BEGIN INPUT MATERIAL

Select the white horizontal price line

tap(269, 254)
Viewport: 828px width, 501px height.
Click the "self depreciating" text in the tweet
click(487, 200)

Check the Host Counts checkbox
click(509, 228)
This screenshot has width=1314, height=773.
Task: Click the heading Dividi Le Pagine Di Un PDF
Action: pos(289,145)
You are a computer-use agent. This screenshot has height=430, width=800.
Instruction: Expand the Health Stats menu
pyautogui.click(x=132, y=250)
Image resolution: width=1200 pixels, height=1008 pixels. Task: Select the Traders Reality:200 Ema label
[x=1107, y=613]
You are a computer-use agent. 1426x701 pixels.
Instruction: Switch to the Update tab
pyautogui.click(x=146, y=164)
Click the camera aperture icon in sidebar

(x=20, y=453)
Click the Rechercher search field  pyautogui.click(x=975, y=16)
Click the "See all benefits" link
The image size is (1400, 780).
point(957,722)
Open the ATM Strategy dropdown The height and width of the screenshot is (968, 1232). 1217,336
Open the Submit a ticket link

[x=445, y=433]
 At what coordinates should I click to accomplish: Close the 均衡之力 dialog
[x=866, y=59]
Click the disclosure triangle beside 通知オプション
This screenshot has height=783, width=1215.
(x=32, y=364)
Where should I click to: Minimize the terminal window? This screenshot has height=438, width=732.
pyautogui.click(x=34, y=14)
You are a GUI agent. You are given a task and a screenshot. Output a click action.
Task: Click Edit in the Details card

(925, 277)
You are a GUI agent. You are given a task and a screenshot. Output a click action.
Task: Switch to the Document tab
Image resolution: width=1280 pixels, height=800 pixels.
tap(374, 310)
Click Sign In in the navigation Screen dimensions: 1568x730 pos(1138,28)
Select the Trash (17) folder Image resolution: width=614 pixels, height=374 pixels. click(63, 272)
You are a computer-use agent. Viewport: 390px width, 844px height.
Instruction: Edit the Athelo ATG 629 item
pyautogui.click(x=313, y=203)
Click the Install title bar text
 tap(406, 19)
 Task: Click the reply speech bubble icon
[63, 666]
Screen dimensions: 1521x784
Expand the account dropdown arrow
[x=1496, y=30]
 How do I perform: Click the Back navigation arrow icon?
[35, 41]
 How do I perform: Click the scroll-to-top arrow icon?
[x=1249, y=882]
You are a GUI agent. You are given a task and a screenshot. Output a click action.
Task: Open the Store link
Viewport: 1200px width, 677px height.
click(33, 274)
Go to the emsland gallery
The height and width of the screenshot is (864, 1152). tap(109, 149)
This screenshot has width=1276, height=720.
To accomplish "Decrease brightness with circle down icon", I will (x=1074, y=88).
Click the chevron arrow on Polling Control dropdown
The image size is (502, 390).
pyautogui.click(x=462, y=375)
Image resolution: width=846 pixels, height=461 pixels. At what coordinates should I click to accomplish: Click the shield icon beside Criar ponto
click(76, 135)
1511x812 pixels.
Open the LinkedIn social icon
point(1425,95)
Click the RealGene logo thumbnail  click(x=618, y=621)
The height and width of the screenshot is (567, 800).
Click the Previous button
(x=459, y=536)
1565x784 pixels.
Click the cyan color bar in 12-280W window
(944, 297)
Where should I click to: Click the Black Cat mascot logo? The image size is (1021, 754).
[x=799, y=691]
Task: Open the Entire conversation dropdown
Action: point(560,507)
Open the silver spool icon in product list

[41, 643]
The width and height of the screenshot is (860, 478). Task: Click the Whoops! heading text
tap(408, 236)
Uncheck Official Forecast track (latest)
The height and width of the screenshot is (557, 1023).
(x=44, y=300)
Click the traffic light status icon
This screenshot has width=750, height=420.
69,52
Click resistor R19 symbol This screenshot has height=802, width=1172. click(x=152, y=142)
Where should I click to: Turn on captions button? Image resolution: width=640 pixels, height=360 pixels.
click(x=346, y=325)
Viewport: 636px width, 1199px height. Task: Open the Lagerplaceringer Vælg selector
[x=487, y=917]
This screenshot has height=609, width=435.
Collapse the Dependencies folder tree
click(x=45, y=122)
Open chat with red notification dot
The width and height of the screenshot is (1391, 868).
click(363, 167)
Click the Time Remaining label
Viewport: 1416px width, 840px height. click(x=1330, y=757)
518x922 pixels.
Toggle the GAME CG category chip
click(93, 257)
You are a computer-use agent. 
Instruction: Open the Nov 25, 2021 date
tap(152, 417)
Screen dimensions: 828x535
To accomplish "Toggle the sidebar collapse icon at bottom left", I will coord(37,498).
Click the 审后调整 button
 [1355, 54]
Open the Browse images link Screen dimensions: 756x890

END INPUT MATERIAL

### YOUR ASSIGNMENT
The answer must consist of every line from the data that contains the word "agent".

### OUTPUT FOR THIS EXERCISE
You are a computer-use agent. This screenshot has height=430, width=800.
You are a computer-use agent. 1426x701 pixels.
You are a GUI agent. You are given a task and a screenshot. Output a click action.
You are a GUI agent. You are given a task and a screenshot. Output a click action.
You are a computer-use agent. Viewport: 390px width, 844px height.
You are a GUI agent. You are given a task and a screenshot. Output a click action.
You are a computer-use agent. 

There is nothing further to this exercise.